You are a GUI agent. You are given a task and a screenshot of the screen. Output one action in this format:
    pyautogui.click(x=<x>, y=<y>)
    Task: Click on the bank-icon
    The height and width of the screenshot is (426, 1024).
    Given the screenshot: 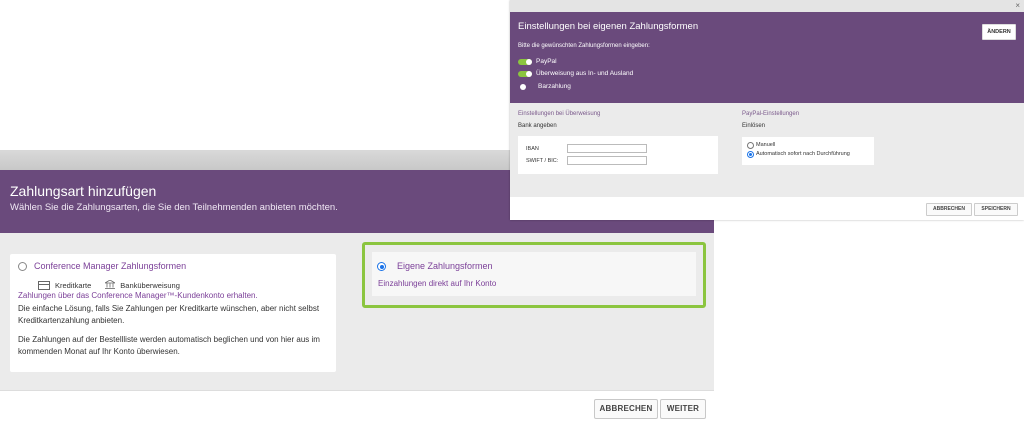 What is the action you would take?
    pyautogui.click(x=110, y=285)
    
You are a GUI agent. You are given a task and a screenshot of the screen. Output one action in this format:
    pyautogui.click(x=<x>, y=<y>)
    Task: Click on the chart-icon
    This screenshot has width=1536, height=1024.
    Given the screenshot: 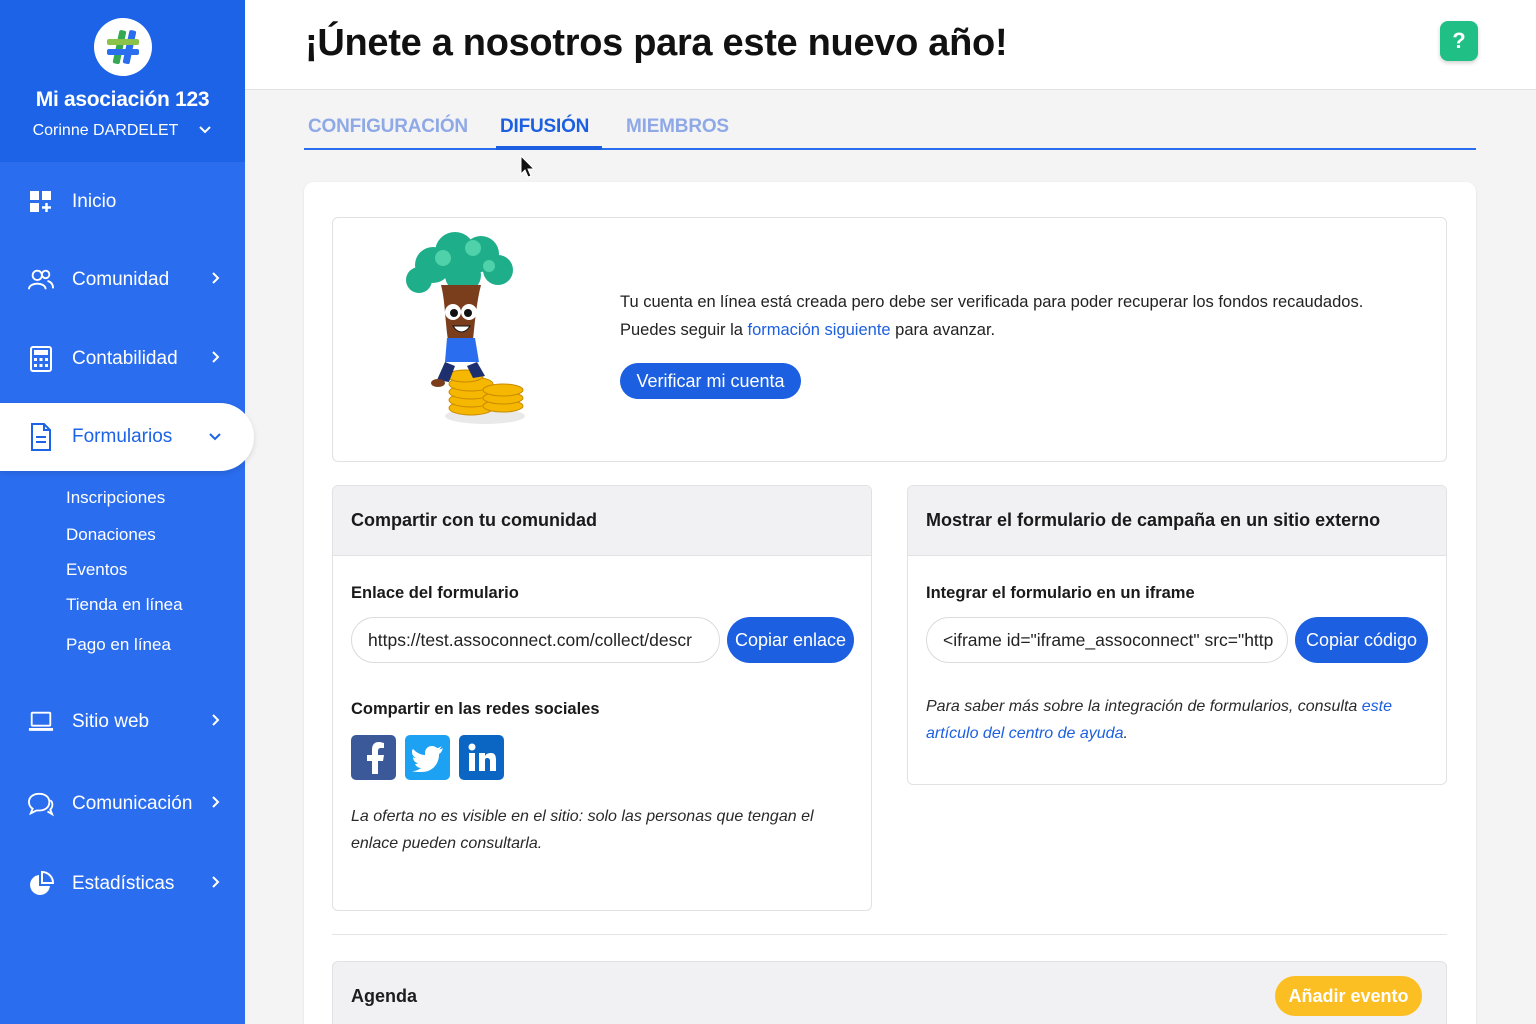 What is the action you would take?
    pyautogui.click(x=41, y=884)
    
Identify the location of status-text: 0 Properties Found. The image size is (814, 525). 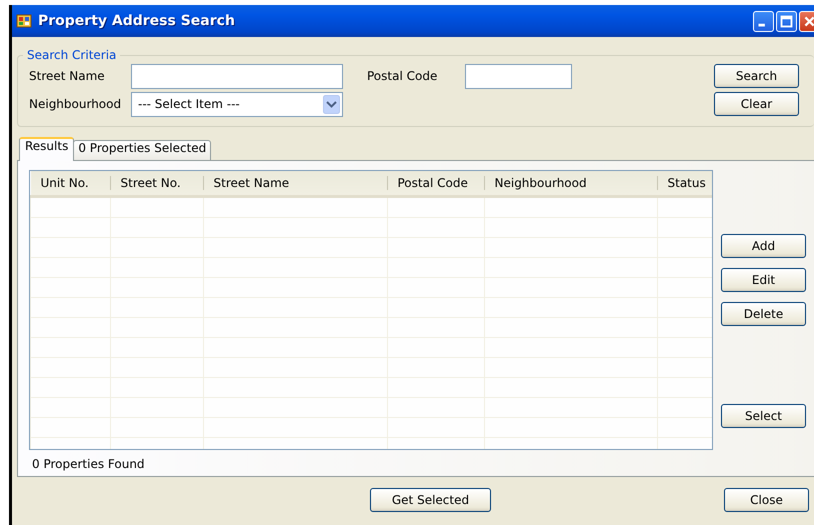
(88, 464).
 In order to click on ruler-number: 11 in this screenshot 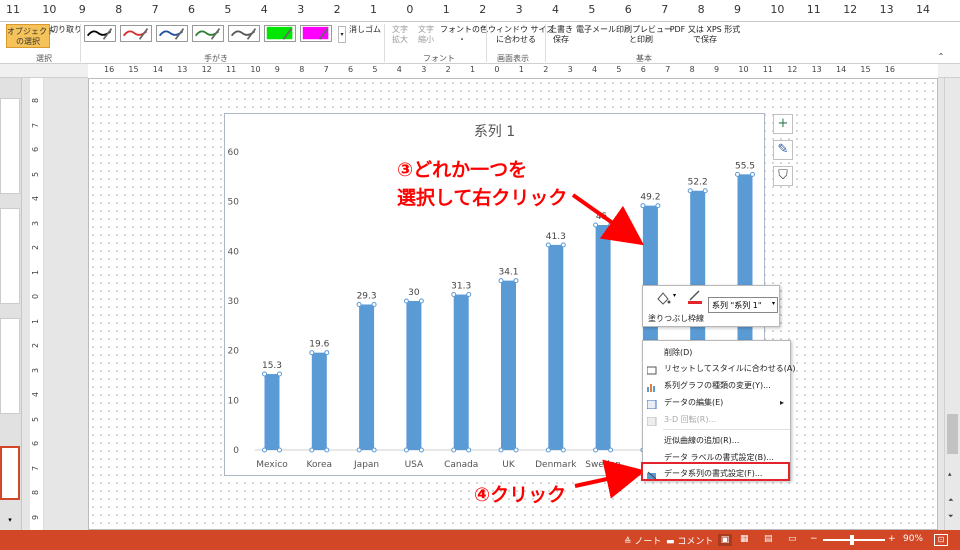, I will do `click(13, 10)`.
---
▸ **What to produce**: Render the stretch of the data from its first line through the line containing "The height and" as a JSON list of strings, with one string per line and blank lines left out.

▸ **Written reply**:
[
  "You are a GUI agent. You are given a task and a screenshot of the screen. Output one action in this format:",
  "    pyautogui.click(x=<x>, y=<y>)",
  "    Task: Click on the bank-icon",
  "    The height and width of the screenshot is (426, 1024)."
]